Internationalized (German) example
To accept addresses containing German umlauts (ä ö ü Ä Ö Ü) in either the local part or the domain, a pattern like the following can be used. It is a useful illustration of how to widen the character classes for a specific locale — though for full international support you should follow the RFC 6531/6532 path and, ideally, work with normalized Unicode:
/([-a-z0-9öäüÖÄÜ.]+)@((?:[-a-z0-9öäüÖÄÜ.]+\.)+)([a-zA-Z]{2,4})/gi
Why Browsers and the Standards Disagree
Email validators exist to match the strict-yet-inclusive rules laid down in the RFCs. In recent years, though, browser vendors have increasingly set those rules aside and defined "valid email" on their own terms. The HTML5 email input is the clearest example: by design, browsers accept only a reduced, practical subset of the formats the standards allow.

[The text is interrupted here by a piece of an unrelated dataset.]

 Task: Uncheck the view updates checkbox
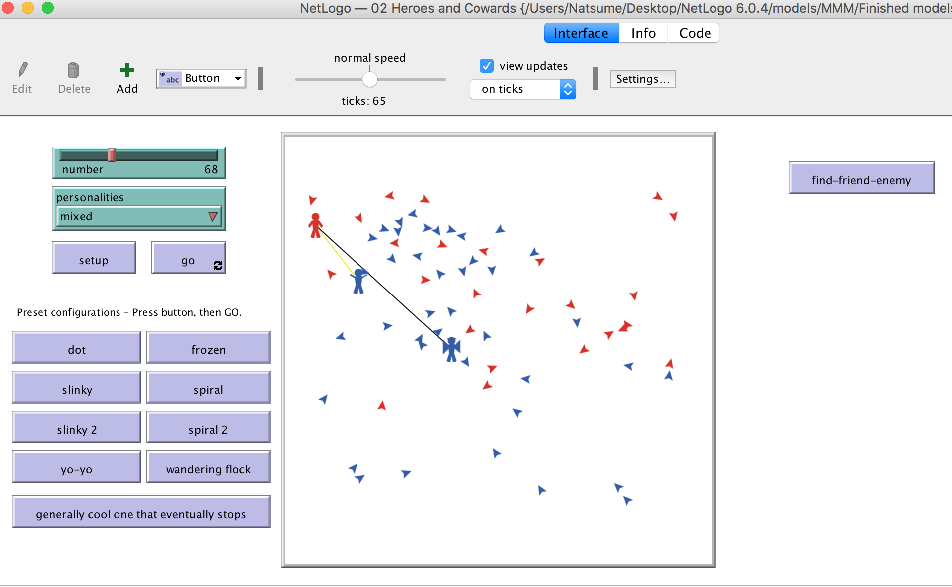(x=486, y=66)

The result is a usability paradox. An address that is perfectly legal under RFC 5322 — for instance one using internationalized characters permitted by RFC 6532, like exampleś@example.com — may be flagged as invalid by a browser that follows only the WHATWG grammar. Users who type a technically valid address can find themselves blocked, while the validation gives no clear explanation. This divergence between the formal standards and the de-facto browser behavior is worth keeping in mind whenever you rely on built-in form validation.
Recommendation
For the vast majority of applications, a short, readable pattern (such as the WHATWG-aligned expression in the HTML5 section) is the right default. It rejects the obvious mistakes — missing @, missing domain dot, stray whitespace — without dragging in the unwieldy complexity of full grammar compliance, and it matches what browsers already enforce. Reserve the "monster" RFC patterns for the rare cases that truly require them.
Whatever pattern you choose, treat regex as a format check only. To confirm that an address can actually receive mail, verify the domain's MX records and, ultimately, send a confirmation email. No regular expression can do that for you.